Both were composed entirely of Muslims. In February came the Armenian and Georgian Legions, followed by the North Caucasian Legion in August and the Volga Tatar Legion in September.
Of these six, four were almost exclusively Muslim. They fought from Stalingrad and the Caucasus to Berlin and the Balkans. Total manpower ranged from 260,000 to 330,000, depending on estimates for the Turkestan Legion, which alone may have included between 110,000 and 180,000 men (according to warhistory.org).

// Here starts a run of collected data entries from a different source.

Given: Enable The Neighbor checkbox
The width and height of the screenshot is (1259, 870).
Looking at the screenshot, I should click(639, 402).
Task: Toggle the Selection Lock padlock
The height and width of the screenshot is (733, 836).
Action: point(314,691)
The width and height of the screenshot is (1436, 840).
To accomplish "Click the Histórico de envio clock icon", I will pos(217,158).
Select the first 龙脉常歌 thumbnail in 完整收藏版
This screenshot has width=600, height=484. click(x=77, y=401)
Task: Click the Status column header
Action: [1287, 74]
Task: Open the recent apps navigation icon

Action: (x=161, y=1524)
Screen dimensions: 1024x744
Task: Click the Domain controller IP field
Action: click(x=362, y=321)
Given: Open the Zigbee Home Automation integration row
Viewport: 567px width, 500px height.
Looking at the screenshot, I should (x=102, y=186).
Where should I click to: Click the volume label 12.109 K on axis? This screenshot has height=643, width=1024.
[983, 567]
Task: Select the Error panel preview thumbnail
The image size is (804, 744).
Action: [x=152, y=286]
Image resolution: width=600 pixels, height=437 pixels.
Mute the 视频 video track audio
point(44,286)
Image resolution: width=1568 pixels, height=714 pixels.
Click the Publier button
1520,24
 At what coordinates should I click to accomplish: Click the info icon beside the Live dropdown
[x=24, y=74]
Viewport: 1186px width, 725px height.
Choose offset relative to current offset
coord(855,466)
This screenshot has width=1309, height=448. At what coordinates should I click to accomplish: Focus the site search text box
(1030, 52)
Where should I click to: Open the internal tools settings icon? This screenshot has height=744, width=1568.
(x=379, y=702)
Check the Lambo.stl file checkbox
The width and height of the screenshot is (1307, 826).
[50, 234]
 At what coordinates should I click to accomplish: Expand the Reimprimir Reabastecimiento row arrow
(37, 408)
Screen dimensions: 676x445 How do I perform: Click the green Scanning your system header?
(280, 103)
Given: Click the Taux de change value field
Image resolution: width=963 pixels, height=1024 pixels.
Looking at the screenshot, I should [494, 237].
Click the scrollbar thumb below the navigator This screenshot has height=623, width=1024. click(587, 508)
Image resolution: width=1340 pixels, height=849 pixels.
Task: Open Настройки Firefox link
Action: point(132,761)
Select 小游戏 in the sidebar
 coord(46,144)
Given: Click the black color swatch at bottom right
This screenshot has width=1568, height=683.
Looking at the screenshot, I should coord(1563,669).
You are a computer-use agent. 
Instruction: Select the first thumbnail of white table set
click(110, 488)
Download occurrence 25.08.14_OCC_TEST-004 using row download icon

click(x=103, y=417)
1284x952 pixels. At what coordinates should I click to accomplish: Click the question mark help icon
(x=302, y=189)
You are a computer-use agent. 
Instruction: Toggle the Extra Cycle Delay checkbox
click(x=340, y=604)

The fiercest and most brutal were the Crimean Tatars. In early 1942, Manstein’s 11th Army began recruiting Muslims. A letter from a Crimean Tatar Muslim elite to Hitler expressed “immense gratitude to the Führer for liberating us from bloody Jewish-Bolshevik rule” and offered assistance in exterminating local resistance groups. Around 20,000 Crimean Tatars fought alongside the Nazis, mostly in anti-partisan operations. Their effectiveness, though marred by brutality, earned Hitler’s admiration—and they are still regarded today as some of the world’s toughest warriors.
Arabs Who Fought with the Nazis
While the Muslim recruitment campaign in the Caucasus was relatively successful, efforts to mobilize Arab Muslims from North Africa and the Middle East were far less fruitful. According to Antonio Muñoz, between 1941 and 1945, the Axis recruited:
- 500 Syrians
- 150–120 Palestinians
- 450 Iraqis
- Roughly 12,000 Moroccans, Tunisians, Algerians, Egyptians, Libyans, and desert nomads
About 6,300 of these served in German forces, while the rest joined the Vichy French collaborationist regime. In July 1941, the Germans created a special unit, Sonderstab Felmy (Special Staff Felmy), led by WWI veteran Helmuth Felmy, to train Arab volunteers. This effort culminated in the creation of the German-Arab Training Unit (DAL) in late 1941.
However, volunteer turnout was poor. After the Arabs’ defeat in the Anglo-Iraqi War, a few joined the Germans. In May–June 1942, Felmy formed the Free Arabian Legion, but Turkey’s refusal to allow Arab transit from Iraq—where they had fought the British—posed a major obstacle.

Some Arab volunteers were recruited from POW camps and were later stationed at Cape Sounion in Greece. Internal disputes among the Arab recruits were constant. Felmy frequently sought guidance from the exiled Grand Mufti of Jerusalem, Amin al-Husseini—one of the main ideological forces behind Arab-Nazi cooperation—on how to resolve these tensions. Unbeknownst to Felmy, these disputes mirrored the broader political divisions among Arab leaders of the time.